Exercise instructions
Among the records below, one line contains "You are a GUI agent. The screenshot is 213×2576."; copy that line and all that follow it, exactly as written.

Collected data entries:

________________________

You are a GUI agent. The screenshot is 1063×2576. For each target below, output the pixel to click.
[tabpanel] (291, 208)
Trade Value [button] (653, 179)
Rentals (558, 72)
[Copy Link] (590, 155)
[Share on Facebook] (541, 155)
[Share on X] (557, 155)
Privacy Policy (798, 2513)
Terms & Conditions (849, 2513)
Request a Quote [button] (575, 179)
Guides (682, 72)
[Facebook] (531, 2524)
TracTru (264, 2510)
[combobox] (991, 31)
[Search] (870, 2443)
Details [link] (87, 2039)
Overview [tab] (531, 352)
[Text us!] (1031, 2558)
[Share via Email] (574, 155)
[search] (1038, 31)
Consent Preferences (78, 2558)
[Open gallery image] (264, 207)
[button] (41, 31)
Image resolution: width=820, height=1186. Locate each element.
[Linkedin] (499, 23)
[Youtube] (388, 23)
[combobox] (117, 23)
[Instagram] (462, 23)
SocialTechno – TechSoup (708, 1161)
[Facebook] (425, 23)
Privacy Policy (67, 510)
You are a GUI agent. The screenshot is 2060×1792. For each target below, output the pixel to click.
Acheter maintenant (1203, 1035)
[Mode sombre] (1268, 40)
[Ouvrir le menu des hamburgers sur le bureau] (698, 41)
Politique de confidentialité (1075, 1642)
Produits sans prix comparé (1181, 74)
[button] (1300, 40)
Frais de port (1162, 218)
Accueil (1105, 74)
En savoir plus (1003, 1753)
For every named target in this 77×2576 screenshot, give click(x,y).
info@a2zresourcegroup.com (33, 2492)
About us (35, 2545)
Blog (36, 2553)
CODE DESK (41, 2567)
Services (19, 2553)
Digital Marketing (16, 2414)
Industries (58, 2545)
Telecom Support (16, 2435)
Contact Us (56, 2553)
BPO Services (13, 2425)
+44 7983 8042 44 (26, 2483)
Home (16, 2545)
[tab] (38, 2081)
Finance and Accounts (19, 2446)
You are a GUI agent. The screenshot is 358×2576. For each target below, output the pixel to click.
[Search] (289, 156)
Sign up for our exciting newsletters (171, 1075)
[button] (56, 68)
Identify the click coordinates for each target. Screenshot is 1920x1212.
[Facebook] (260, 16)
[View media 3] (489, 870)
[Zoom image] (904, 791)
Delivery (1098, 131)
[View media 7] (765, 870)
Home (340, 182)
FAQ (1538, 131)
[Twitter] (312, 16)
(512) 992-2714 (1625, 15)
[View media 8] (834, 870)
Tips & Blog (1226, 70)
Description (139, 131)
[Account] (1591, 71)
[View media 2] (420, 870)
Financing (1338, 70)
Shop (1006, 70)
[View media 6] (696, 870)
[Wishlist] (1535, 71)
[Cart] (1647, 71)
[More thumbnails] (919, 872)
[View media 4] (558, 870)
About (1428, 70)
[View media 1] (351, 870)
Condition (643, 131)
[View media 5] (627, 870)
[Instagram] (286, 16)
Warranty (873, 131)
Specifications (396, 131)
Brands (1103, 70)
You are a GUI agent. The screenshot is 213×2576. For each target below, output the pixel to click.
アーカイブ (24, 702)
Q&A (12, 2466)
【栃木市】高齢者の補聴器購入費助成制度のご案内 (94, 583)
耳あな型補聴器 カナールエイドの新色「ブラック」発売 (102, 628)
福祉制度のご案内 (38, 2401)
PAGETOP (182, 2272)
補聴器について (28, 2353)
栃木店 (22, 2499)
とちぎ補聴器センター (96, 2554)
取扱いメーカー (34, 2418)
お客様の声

________________________

Response
You are a GUI agent. The screenshot is 213×2576. For each target below, output the pixel to click.
アーカイブ (24, 702)
Q&A (12, 2466)
【栃木市】高齢者の補聴器購入費助成制度のご案内 (94, 583)
耳あな型補聴器 カナールエイドの新色「ブラック」発売 (102, 628)
福祉制度のご案内 (38, 2401)
PAGETOP (182, 2272)
補聴器について (28, 2353)
栃木店 (22, 2499)
とちぎ補聴器センター (96, 2554)
取扱いメーカー (34, 2418)
お客様の声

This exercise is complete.